## Prompt
Count the lines below that contain the string "pyautogui". Give only the number.

## Records for the exercise
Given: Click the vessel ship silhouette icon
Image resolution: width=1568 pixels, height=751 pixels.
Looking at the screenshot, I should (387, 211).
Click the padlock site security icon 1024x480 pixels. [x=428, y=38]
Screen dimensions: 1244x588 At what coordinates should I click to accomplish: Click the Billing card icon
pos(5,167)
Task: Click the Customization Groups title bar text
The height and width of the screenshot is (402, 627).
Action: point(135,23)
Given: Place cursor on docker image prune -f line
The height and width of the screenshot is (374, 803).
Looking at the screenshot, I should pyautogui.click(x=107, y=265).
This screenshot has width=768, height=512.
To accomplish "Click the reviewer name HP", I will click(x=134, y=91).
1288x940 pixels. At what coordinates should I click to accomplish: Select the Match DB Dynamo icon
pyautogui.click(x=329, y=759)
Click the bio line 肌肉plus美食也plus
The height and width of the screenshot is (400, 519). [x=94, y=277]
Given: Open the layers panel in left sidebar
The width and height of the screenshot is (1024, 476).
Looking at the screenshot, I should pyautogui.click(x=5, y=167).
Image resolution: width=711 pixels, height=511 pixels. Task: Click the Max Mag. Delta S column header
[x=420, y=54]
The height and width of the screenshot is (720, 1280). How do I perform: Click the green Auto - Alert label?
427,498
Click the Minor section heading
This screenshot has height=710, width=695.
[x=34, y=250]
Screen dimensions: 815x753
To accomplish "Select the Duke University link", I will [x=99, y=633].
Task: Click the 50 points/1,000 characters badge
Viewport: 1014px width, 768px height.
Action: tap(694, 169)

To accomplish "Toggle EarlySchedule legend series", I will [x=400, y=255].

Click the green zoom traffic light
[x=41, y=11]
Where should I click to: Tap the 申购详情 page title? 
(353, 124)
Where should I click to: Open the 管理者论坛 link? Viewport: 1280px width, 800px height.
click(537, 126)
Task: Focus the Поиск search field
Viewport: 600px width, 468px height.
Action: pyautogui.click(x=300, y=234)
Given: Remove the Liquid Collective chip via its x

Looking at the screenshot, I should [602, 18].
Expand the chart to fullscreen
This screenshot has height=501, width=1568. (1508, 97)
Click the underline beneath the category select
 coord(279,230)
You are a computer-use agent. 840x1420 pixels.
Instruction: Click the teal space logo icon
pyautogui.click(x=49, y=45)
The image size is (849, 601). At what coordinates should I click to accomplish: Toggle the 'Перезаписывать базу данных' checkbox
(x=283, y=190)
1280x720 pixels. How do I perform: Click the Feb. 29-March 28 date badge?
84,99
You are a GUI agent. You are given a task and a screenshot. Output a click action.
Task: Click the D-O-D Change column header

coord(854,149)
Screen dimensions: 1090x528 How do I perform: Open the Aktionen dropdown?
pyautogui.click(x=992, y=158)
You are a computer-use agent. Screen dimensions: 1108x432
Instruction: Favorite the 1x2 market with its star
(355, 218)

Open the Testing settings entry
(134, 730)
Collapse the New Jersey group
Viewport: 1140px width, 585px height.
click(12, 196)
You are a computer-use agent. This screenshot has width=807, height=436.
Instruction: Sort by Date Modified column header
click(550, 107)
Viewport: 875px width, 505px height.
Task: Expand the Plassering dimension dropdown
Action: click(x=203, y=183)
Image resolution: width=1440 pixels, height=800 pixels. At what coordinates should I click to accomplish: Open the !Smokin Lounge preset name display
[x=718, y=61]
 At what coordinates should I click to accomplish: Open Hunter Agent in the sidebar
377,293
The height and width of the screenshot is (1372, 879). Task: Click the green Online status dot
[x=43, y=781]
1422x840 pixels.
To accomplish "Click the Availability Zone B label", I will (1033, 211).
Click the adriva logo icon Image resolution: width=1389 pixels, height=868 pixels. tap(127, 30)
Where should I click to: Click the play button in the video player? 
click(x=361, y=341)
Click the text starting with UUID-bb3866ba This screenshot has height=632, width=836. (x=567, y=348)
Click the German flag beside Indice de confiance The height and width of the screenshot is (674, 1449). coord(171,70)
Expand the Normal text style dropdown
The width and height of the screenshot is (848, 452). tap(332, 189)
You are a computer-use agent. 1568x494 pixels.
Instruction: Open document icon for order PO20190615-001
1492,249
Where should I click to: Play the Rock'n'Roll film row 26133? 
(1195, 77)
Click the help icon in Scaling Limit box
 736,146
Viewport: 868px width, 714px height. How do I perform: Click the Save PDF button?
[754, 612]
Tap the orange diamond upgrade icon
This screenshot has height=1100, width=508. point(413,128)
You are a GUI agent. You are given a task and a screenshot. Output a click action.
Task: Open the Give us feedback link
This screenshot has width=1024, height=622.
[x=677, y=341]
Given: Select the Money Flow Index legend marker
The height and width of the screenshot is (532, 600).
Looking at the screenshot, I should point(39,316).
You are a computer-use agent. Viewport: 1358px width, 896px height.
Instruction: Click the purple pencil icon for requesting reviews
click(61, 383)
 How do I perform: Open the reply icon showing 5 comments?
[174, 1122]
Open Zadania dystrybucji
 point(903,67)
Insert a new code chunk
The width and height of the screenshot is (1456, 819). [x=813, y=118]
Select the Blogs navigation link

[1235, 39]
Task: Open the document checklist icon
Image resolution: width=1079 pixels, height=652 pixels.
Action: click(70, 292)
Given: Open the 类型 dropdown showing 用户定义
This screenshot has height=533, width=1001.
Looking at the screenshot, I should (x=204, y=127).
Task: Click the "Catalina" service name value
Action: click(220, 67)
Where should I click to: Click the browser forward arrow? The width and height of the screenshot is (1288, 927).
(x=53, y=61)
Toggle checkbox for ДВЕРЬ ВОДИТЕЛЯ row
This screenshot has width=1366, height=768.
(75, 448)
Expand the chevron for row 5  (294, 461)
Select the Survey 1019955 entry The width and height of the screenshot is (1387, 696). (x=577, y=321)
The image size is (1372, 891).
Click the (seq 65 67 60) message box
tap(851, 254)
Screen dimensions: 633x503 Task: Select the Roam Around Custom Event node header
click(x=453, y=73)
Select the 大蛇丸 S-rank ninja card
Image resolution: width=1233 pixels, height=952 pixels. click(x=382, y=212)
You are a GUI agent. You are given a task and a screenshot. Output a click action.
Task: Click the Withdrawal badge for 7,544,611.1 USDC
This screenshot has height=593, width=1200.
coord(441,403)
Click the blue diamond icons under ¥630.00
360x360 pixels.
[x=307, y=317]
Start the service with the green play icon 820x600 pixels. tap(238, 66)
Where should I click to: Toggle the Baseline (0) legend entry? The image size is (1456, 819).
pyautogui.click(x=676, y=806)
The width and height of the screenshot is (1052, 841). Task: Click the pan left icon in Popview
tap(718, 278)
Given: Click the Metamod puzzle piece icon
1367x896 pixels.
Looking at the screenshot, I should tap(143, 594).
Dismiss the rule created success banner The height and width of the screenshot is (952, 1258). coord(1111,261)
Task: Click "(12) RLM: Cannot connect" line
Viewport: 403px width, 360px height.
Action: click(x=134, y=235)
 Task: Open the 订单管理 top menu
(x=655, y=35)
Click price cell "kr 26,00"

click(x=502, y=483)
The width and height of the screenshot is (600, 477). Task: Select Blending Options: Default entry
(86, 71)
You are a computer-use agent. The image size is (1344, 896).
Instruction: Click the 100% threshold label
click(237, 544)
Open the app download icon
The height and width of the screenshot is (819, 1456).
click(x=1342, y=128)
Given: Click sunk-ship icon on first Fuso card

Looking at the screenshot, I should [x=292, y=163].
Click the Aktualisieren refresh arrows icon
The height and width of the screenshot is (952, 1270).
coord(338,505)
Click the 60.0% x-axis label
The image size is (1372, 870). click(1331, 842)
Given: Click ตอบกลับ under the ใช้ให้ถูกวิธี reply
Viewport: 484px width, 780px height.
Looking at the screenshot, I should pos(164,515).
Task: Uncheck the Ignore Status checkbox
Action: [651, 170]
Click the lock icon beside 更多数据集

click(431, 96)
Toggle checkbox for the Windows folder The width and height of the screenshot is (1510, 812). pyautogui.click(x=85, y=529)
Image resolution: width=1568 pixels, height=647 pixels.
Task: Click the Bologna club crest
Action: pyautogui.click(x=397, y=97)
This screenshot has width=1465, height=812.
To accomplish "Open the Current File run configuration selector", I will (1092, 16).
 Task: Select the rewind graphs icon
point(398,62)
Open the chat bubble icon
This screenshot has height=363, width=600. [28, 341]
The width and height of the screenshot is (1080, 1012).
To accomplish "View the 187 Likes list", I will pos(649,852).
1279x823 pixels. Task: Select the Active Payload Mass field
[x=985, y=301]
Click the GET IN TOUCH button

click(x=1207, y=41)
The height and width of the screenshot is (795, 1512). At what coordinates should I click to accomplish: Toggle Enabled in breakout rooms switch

## Response below
9